Intelligence officers are trained to think that, if coincidences number more than two, they’re no longer coincidences. Regarding the event in that light, one has to observe that the British climate seems to be perilous for Putin’s enemies, while it’s more sparing of his friends and acolytes, such as Abramovich.

In 2006, for example, the high content of radioactive substances in London’s air did for Col. Litvinenko, though that time few claimed his death was ‘unexplained’. In 2008, Berezovsky’s partner Badri Patarkatsishvili, 52, died ‘from a suspected heart attack’ in Surrey, and surely a competent post mortem could have pinpointed the cause of death more precisely.
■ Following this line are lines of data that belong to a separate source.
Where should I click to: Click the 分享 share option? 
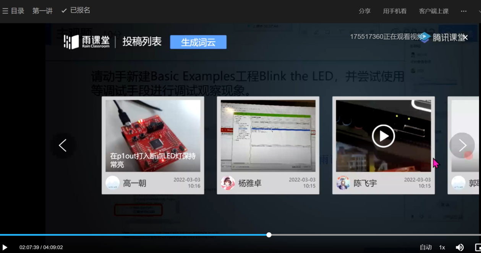point(364,11)
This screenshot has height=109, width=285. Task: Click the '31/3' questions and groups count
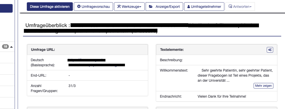[x=72, y=86]
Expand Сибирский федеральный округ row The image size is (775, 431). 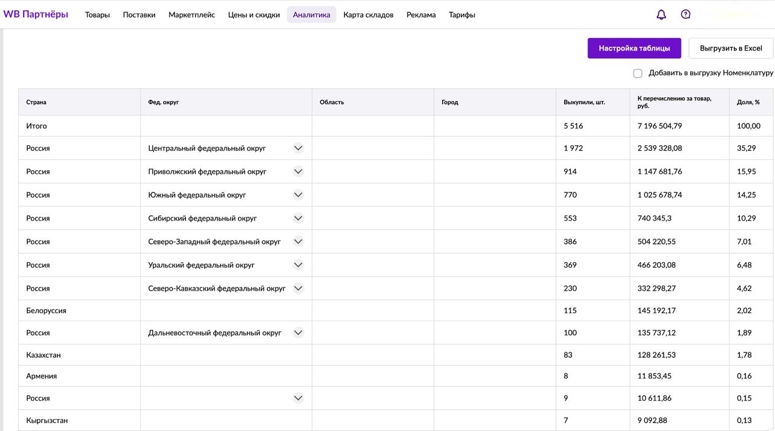(298, 218)
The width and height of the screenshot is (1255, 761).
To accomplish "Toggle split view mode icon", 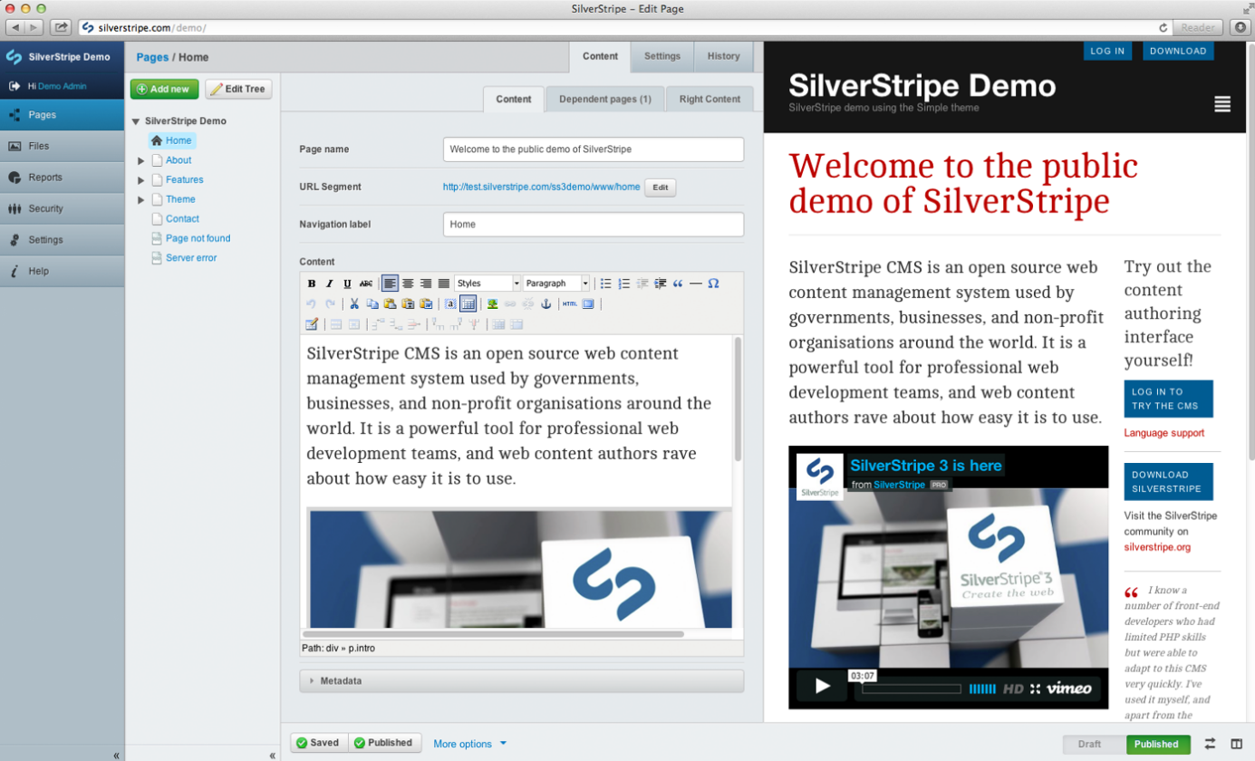I will (x=1236, y=744).
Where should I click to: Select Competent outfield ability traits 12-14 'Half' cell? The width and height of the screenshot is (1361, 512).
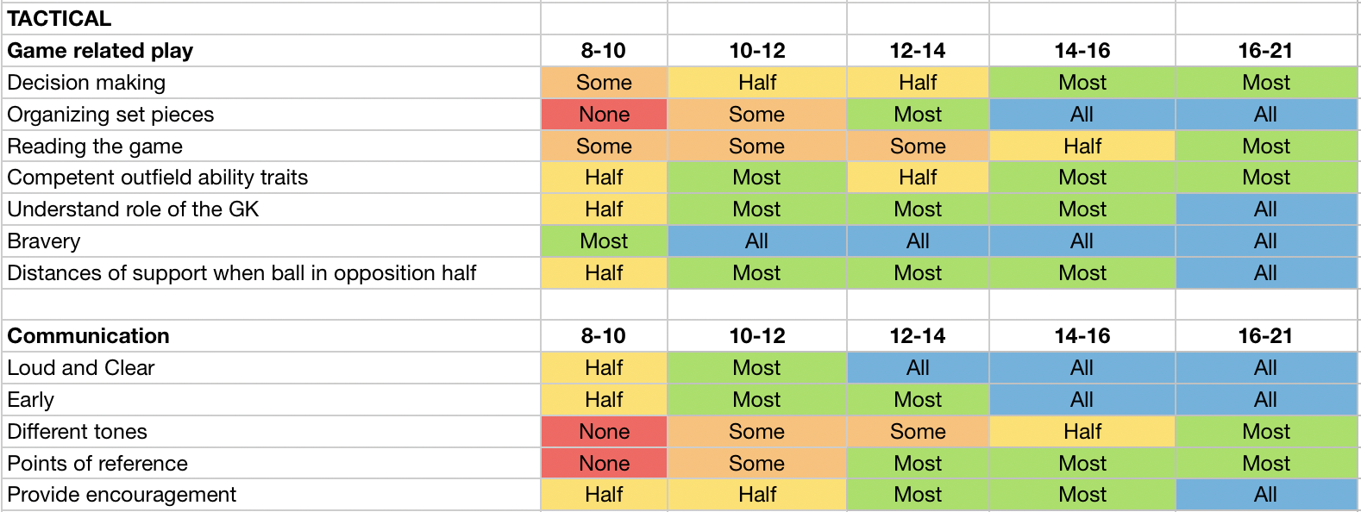[918, 178]
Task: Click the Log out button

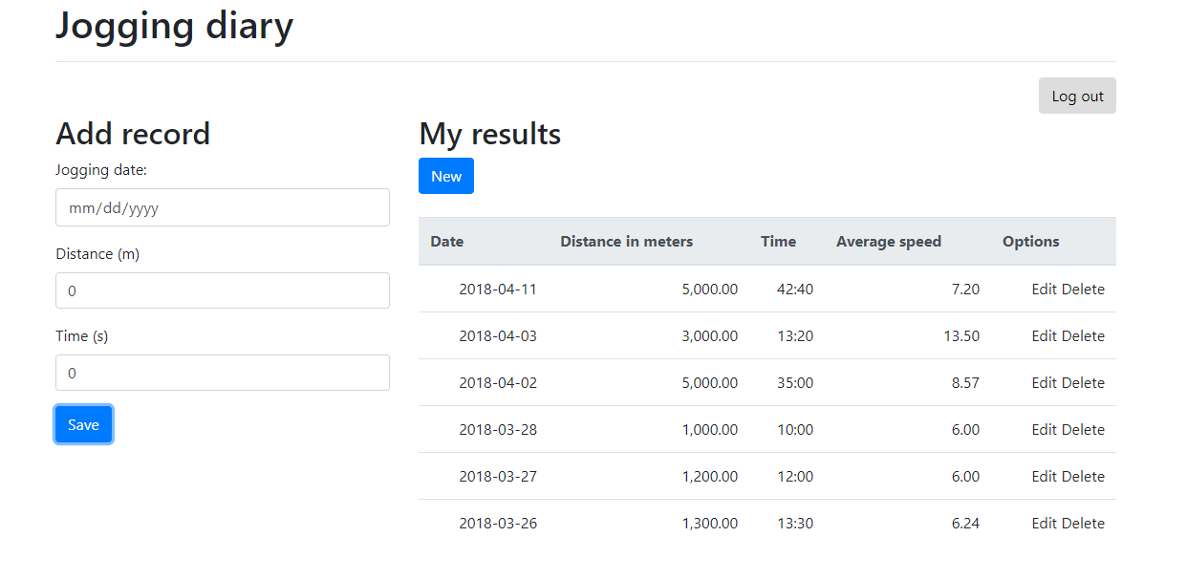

Also in Surrey Alexander Perepelichny, 44, died while jogging last November. ‘His death,’ say the papers, ‘remains a mystery’, although Perepelichny’s planned testimony at a money-laundering trial could perhaps demystify matters a bit.

In all these instances Putin had not only a motive but also the means, for there’s little doubt that such a scientifically and technologically advanced country as Russia is capable of inducing heart attacks that look natural. So did Putin kill Patarkatsishvili, Perepelichny and Berezovsky (we know as near as damn he had Litvinenko ‘whacked’)? I don’t know. But he could have done.

Such a distinct possibility delivers yet another crushing blow to today’s useful idiots who point out that Russia has changed, presumably for the better. True enough, unlike his predecessors Lenin and Stalin, Putin ‘whacks’ his victims by the dozen, not by the million. But then the same could be said about his predecessors Khrushchev, Brezhnev and Andropov – so were they democrats as well?

Fundamentally, what Reagan described as ‘an evil empire’ may now be less imperial than in the past, but it’s no less evil. Once we’ve established that, the number of its victims becomes a purely actuarial matter.

Evil regimes don’t necessarily murder millions – but they can. The differences between institutional ability and numerical fact are all purely tactical. Such regimes murder as many as they need to: dozens if that’s what it takes, millions if that’s what’s required.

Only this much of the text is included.